It's worth recalling, now and again, that the Bush administration's efforts to leverage wartime hysteria into serious abuses of civil liberties is hardly a new story in American history. Amy Zegart, for example, writes up some newly declassified documents relating to the CIA's LBJ-vintage (and then continuing into the Nixon years) "Restless Youth" initiative:
: The C.I.A.’s Restless Youth study, which appears to have been commissioned in the late 1960s to examine radical American college students. In a meticulously worded 1973 memo, the C.I.A.’s deputy director for intelligence details exactly which version of that study went to whom. Notably, the president, his national security adviser and the deputy secretary of defense got the fully loaded version that included the agency’s highly sensitive investigations of American students. Other Cabinet members got versions without the U.S. student radicals section. And Attorney General John Mitchell got an even more abbreviated edition in March 1969. There’s more: an unsigned 1968 memo on the next page explicitly notes that Restless Youth violated the C.I.A.’s charter AND that it was conducted at the behest of the national security adviser at the time, Walt Rostow.
I suppose the difference is that these days David Addington would have written a memo about how the CIA was under no obligation to abide by the CIA's charter because the CIA's not part of the executive branch or something. Back then the mentality seems to have been more, "we want to do X, but X is illegal, so let's keep things quiet."
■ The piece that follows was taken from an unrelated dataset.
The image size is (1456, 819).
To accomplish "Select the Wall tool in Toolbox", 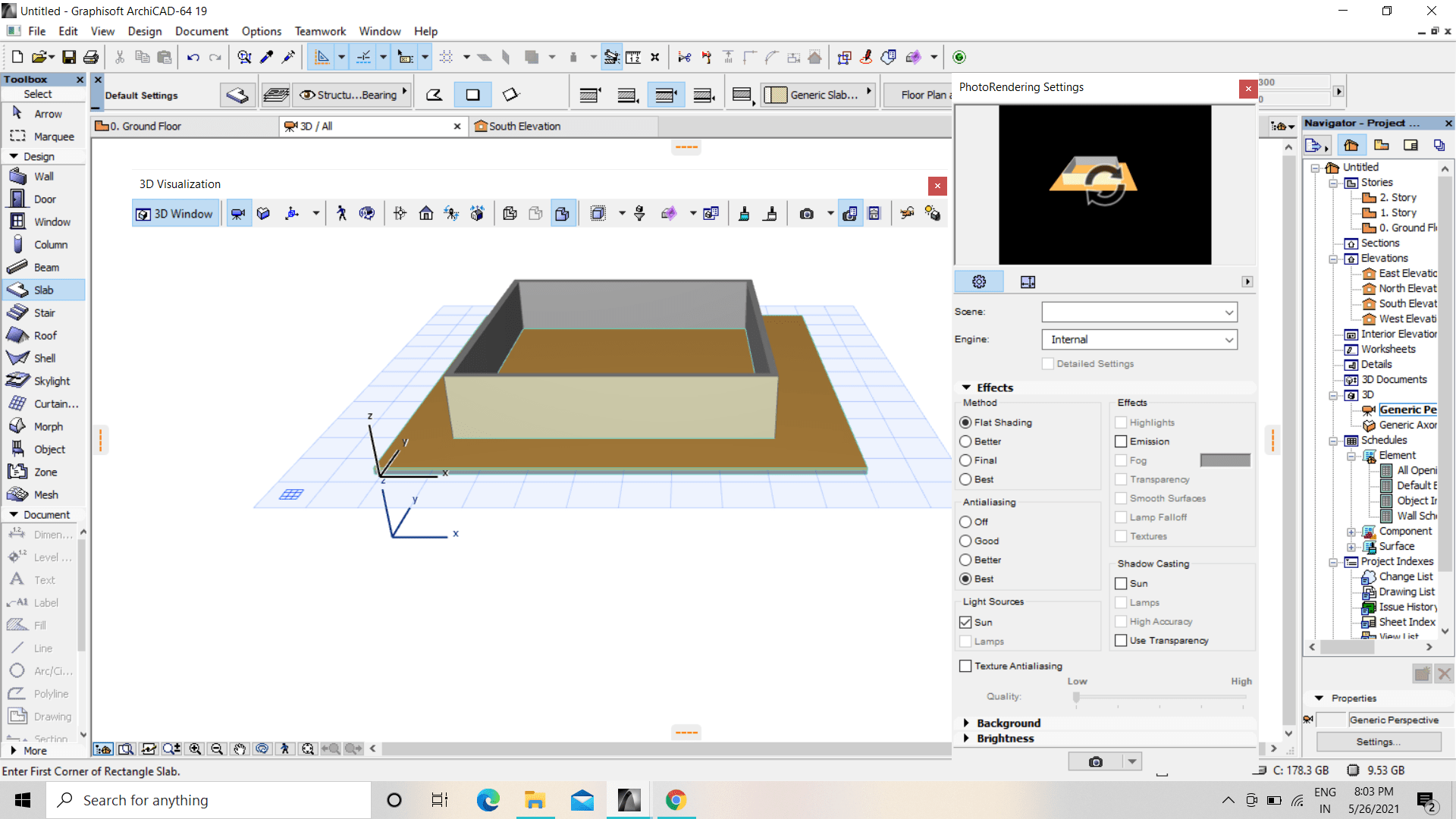I will (x=43, y=177).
It's been said that blasphemy is a backhanded form of belief. After all, nobody takes Zeus's name in vain. I'd be tempted to find a big distinction between Addington's and Rostow's sensibilities, but they both obviously know that they're trying to keep their bosses out of the slammer. Their attempts acknowledge the illegality of their acts. Rostow simply by hiding. Addington by providing a bit of documentation to speak to intent. (Every crime but jaywalking has an intent component.) I think Addington's a far bigger slimeball, but that could simply be because he's closer to us in time, but mostly it's because of the violence done to the continuity of our traditions. He's scum alrighty.